- Source document -
"""

Make up your minds; which one is leading and which one is following ?@
@They really mean: Pre hoc, ergo propter hoc…
“First the temperature rose, so it was caused by the CO2 that followed.”
That is plain ridiculous.@
Couldn’t they happen practically simultaneously? Shouldn’t we judge the past by the present? Can’t we conduct a laboratory test on how much CO2 is released by sea water for any increment of warming? When sea water is heated CO2 is immediately released.

barry
July 25, 2012 6:33 pm

Gail,

As far as “….that the perversion of the 20 year-old understanding of ice age transitions has such traction….” I suggest you read In defense of Milankovitch and follow the links to the peer reviewed paper. (I did not know that 2006 was 20 years ago)

The notion that orbital variations ‘trigger’ ice age transitions is older than two decades, and has underpinned the understanding of ice age dynamics since the 1980s. There’s no need to isolate Milankovitch theory, as it is part and parcel of the suite of processes that cause glacial changes. You seem to be positing opposing viewpoints where there is no opposition.
The objections to Shakun et al and the current paper are based on muddled thinking and misunderstandings. It’s not worth trawling through all the junk there, but let’s take the first objection from the first WUWT article you linked.

"""

- Requirements -
Reproduce everything in the climate comments above from "The notion that" down to "is no opposition.", with no changes.

- Dataset records -
"""

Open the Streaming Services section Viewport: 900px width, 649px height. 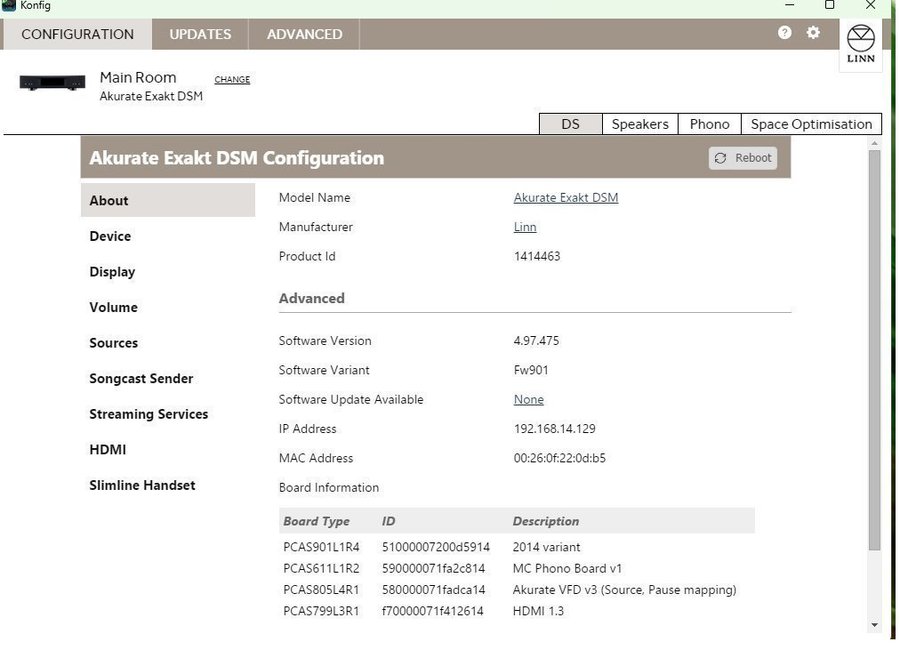148,414
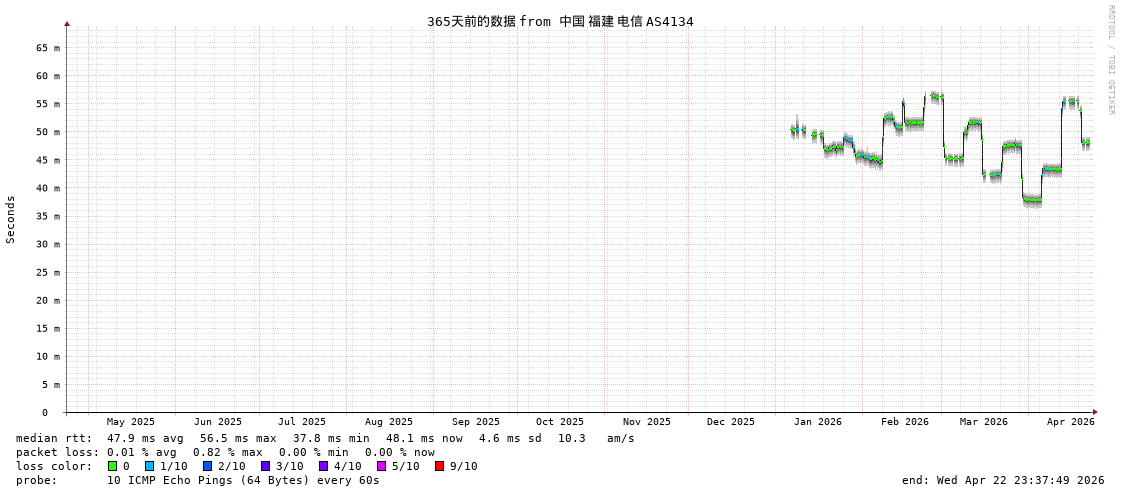
Task: Click the Aug 2025 x-axis label
Action: (388, 422)
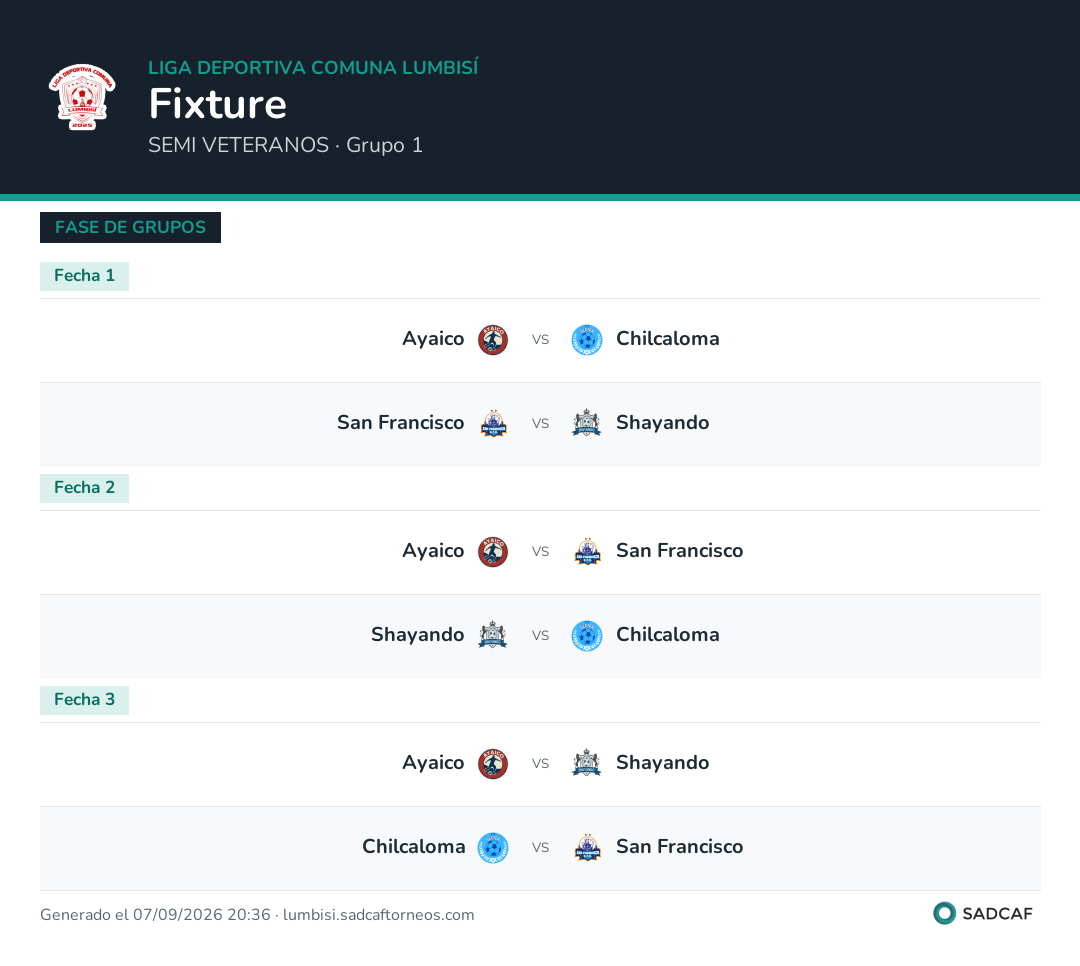
Task: Click Ayaico crest in Fecha 3 match
Action: [493, 764]
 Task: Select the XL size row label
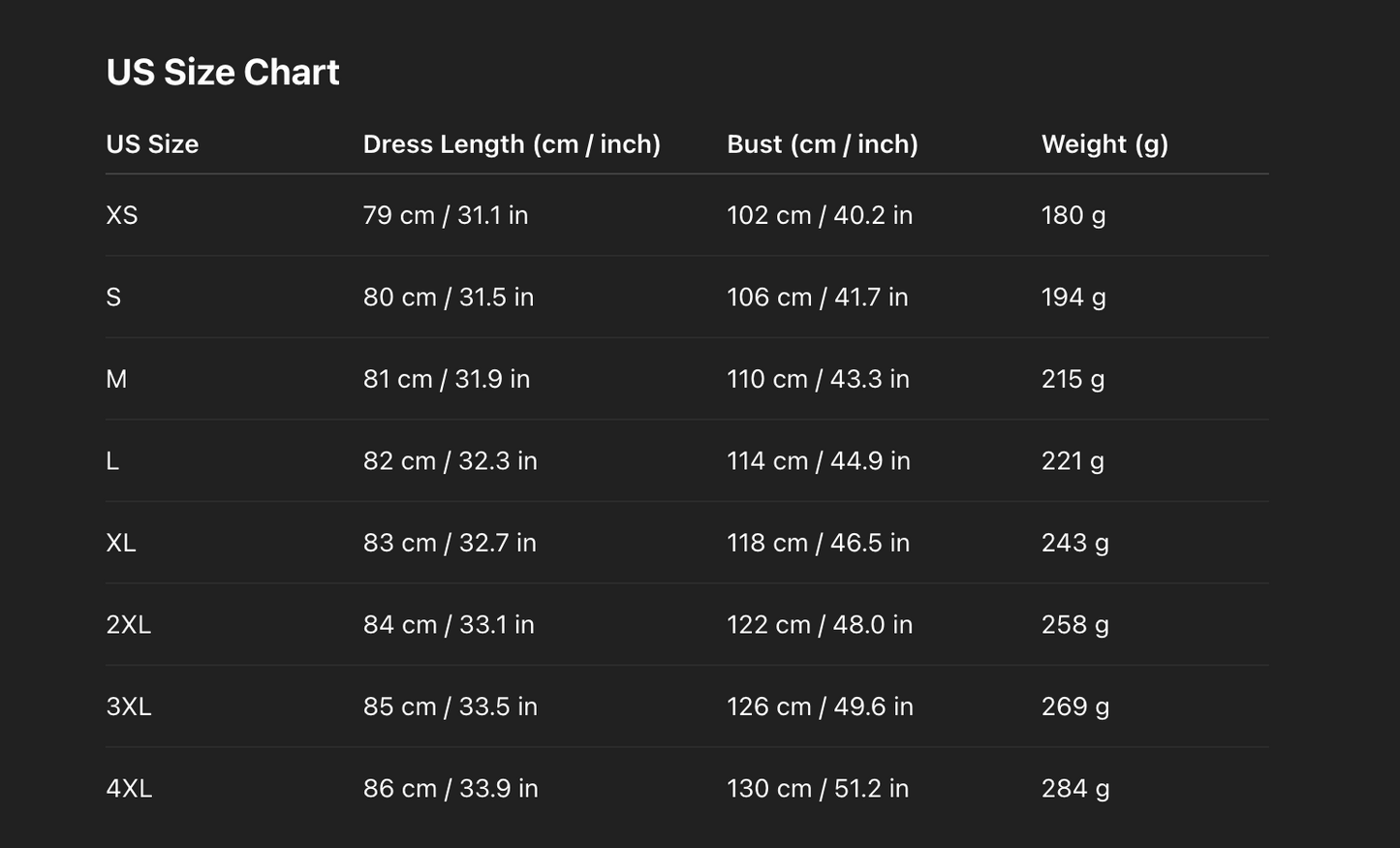(121, 543)
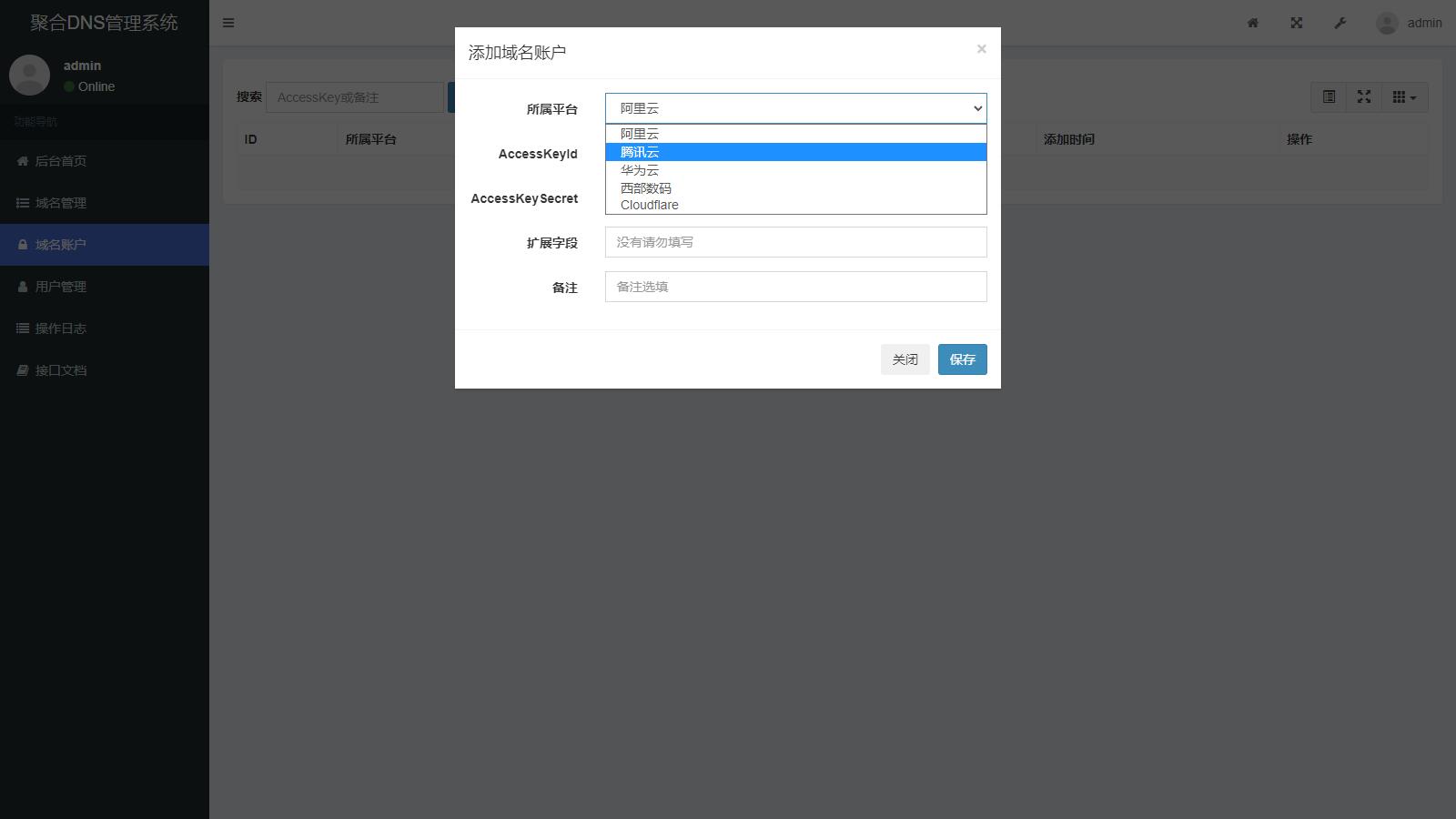This screenshot has width=1456, height=819.
Task: Close the dialog with the × icon
Action: tap(981, 49)
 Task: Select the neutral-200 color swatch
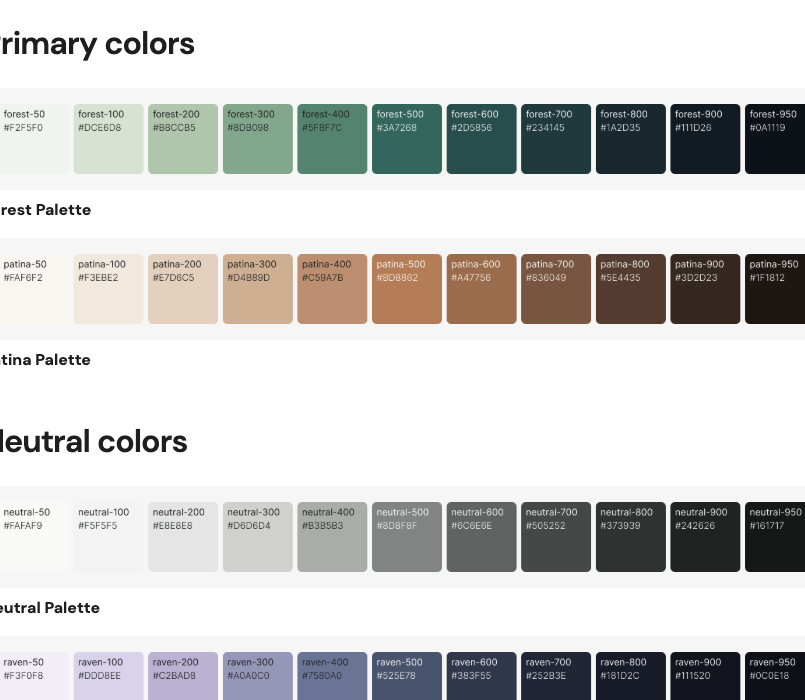tap(182, 537)
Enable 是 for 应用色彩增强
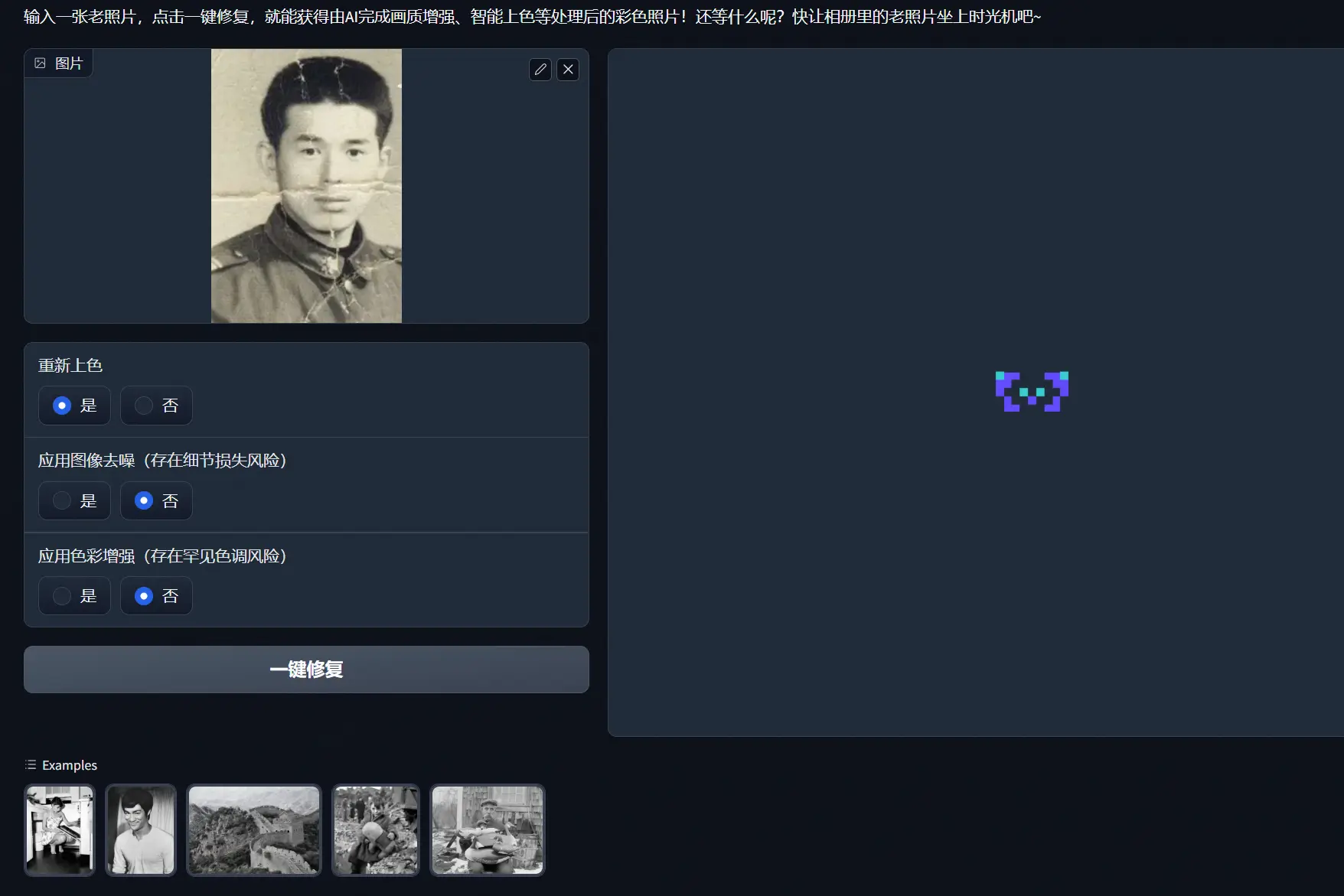Viewport: 1344px width, 896px height. [62, 596]
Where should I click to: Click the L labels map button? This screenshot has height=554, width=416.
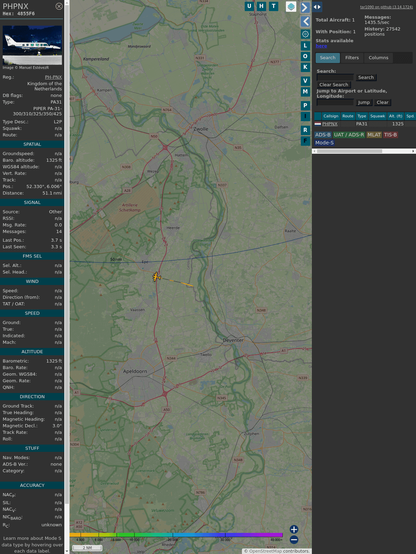pos(305,46)
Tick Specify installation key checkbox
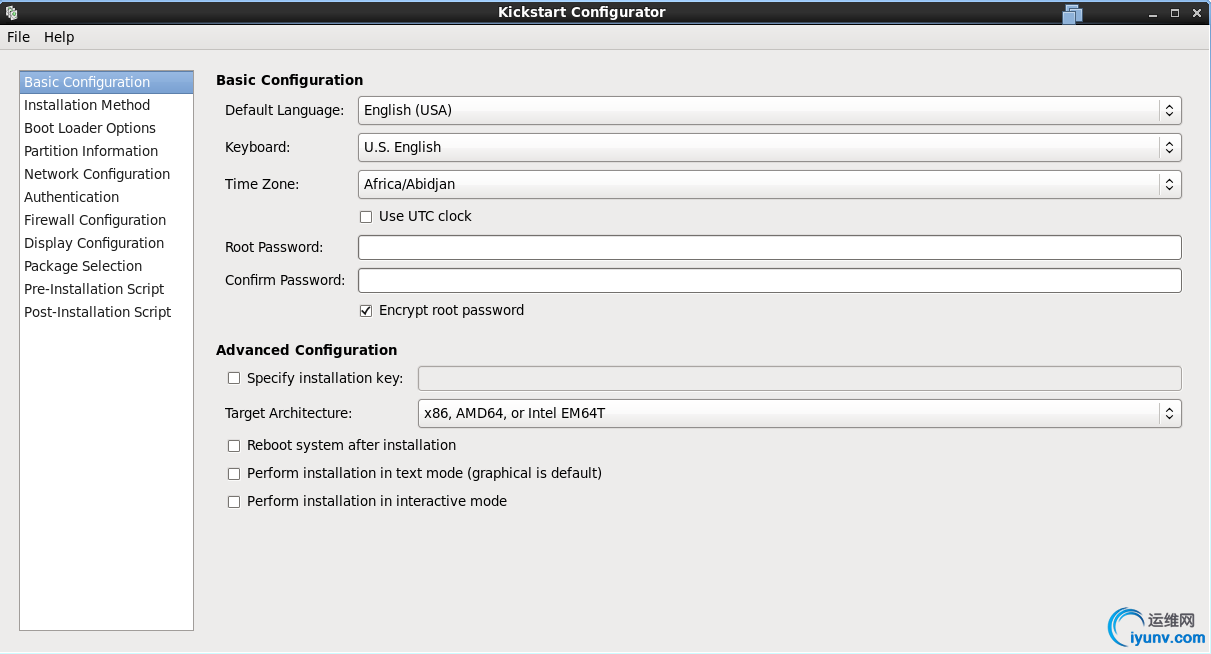This screenshot has width=1211, height=654. (x=234, y=378)
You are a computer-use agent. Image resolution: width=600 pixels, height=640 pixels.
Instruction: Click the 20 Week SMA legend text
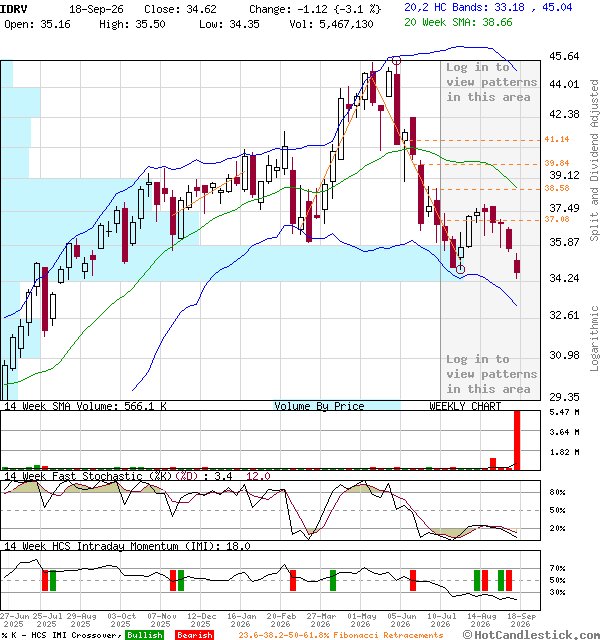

"""

- Written answer -
The notion that orbital variations ‘trigger’ ice age transitions is older than two decades, and has underpinned the understanding of ice age dynamics since the 1980s. There’s no need to isolate Milankovitch theory, as it is part and parcel of the suite of processes that cause glacial changes. You seem to be positing opposing viewpoints where there is no opposition.